After Dr. Carol Feghali-Bostwick and her collaborators discovered and patented certain peptides and proteins based on sequences from the C-terminus of endostatin, iBio acquired an exclusive license to the patents, developed a series of proprietary peptides and proteins based on sequences from the C-terminus of endostatin, and extended the patent portfolio to cover these additional inventions.
Dr. Feghali-Bostwick had demonstrated that a 48-amino acid peptide derived from endostatin named E4 can inhibit and reverse dermal fibrosis in an ex vivo human skin model as well as in both dermal and lung fibrosis mouse models in vivo. However, the E4 peptide had physical properties that made it undesirable for use as a drug without further modification. Therefore, iBio developed a portfolio (designated IBIO-CFB03) of distinct but related drug candidates that share a common mechanism of action with the E4 peptide, from which the E4 fusion protein has now been selected as the lead candidate for further development. The Fc fusion candidate, now being scaled up at iBio’s CDMO facility in Bryan, Texas, has improved pharmaceutical and pharmacologic properties when compared with other variants.
iBio is now conducting extensive evaluation of its Fc fusion lead candidate in animals and ex vivo human tissue to confirm and extend the earlier findings from multiple prior experiments. An unusual finding is that the E4-Fc fusion protein is efficacious in relieving (the standard bleomycin-induced) pulmonary fibrosis in rodent models when administered via either intravenous or oral routes.
Current tests are designed to determine minimal effective dosing by both oral and injection routes based upon prior data and to compare efficacy with FDA-approved fibrosis drugs. Data including body weight, lung weight, quantitative lung histopathology, and broncho –alveolar lavage collection and typing of inflammatory cells from lungs, will be used to support an application for human safety testing. Exploratory biomarker studies are also being conducted on harvested biofluids.

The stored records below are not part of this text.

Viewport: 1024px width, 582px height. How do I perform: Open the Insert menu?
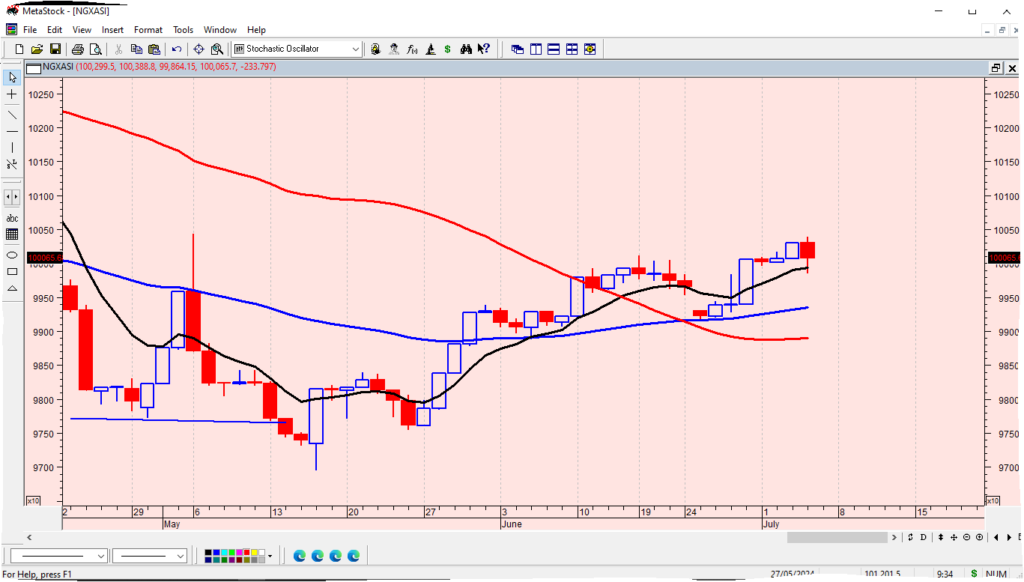[112, 30]
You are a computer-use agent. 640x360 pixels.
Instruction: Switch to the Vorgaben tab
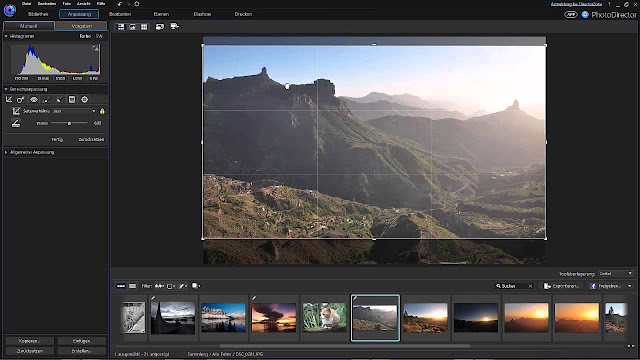(x=82, y=26)
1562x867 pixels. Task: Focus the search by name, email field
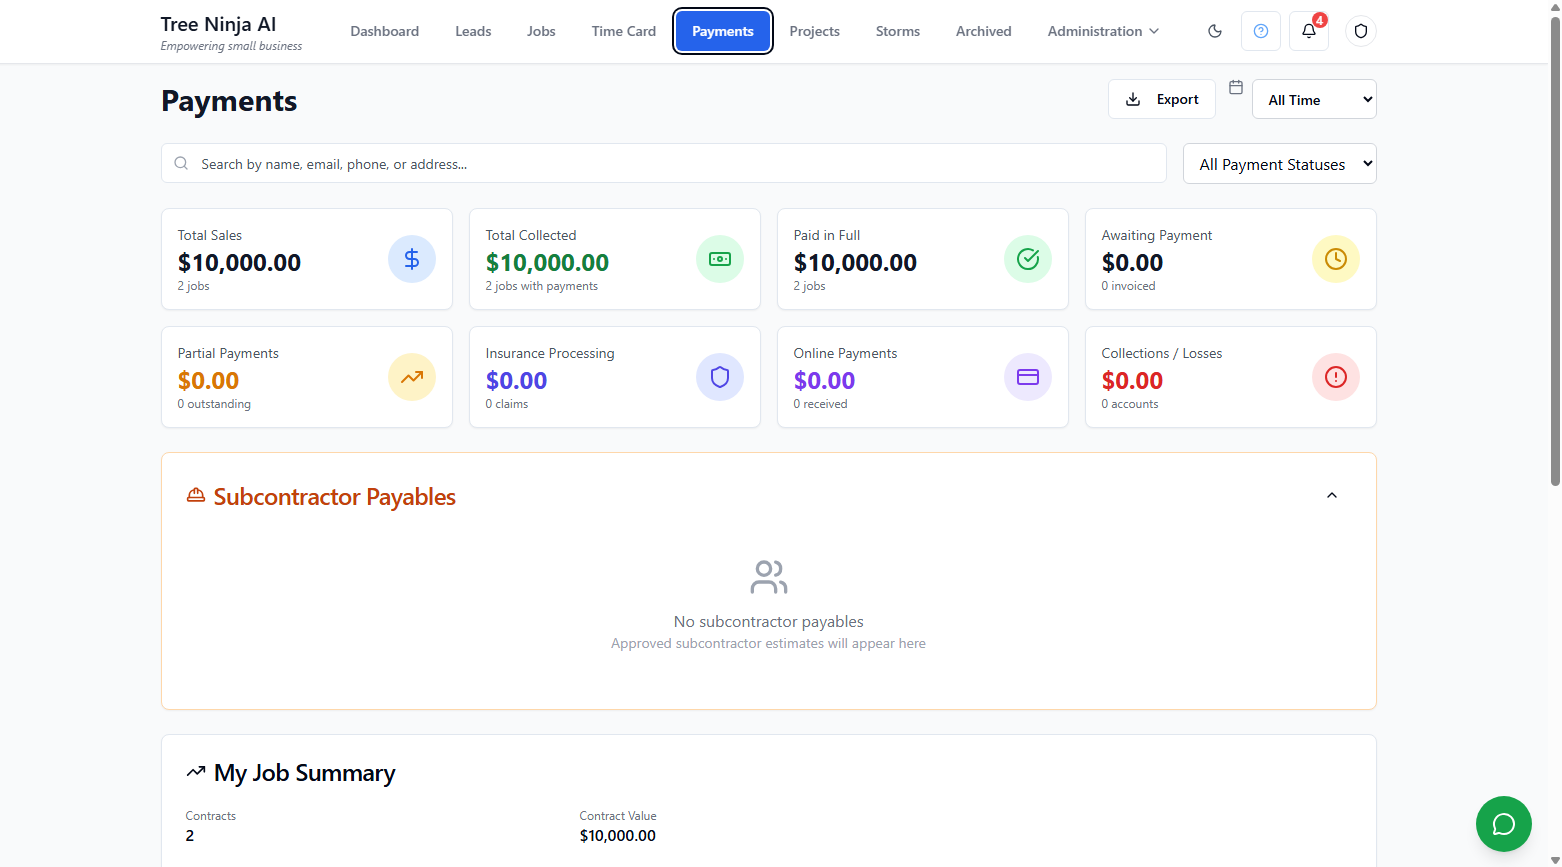coord(664,164)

Upon completion of these studies, iBio will schedule manufacturing of cGMP compliant material at its Texas CDMO facility to support an IND filing and a human Phase 1 clinical trial. iBio plans to focus clinical research first on systemic sclerosis, for which iBio has U.S. Orphan Drug Designation, followed later by additional fibrotic disease indications as data indicate. These may include pulmonary fibrosis, liver fibrosis, corneal fibrosis, and Chagas disease-induced cardiac fibrosis.
About Fibrotic Diseases
Fibrotic diseases are characterized by the pathological accumulation of extracellular matrix proteins resulting in scarring or thickening of the affected tissue or organ(s). Fibrotic disease can occur in many organs including the lungs, kidneys, liver, skin, gastrointestinal tract, eyes, and heart, causing significant morbidity including organ failure, and death.
The underlying mechanisms of fibrosis appear to be similar in unrelated tissues and organs. Thus, some drug development programs may rationally be focused on a mechanism of action common to multiple types of fibrosis, or more narrowly on formulations and doses intended for organ-specific use.
Worldwide incidence and prevalence of most fibrotic diseases are difficult to estimate because there are few reliable registries of these diseases. Epidemiologists estimate the number of patients having systemic sclerosis (a form of fibrotic disease that affects multiple organs) to be approximately 250,000, and the prevalence of idiopathic pulmonary fibrosis in the U.S. and Europe to be approximately 200,000 patients. However, the number of persons affected by all forms of pulmonary fibrosis alone may be in the millions, and between two and three percent of the general population over the age of 40 worldwide are believed to suffer from fibrosis of the liver. Fibrotic diseases collectively are a major cause of death (40% of deaths world-wide are attributed at least in part to fibrotic complications), and treatment options are severely limited.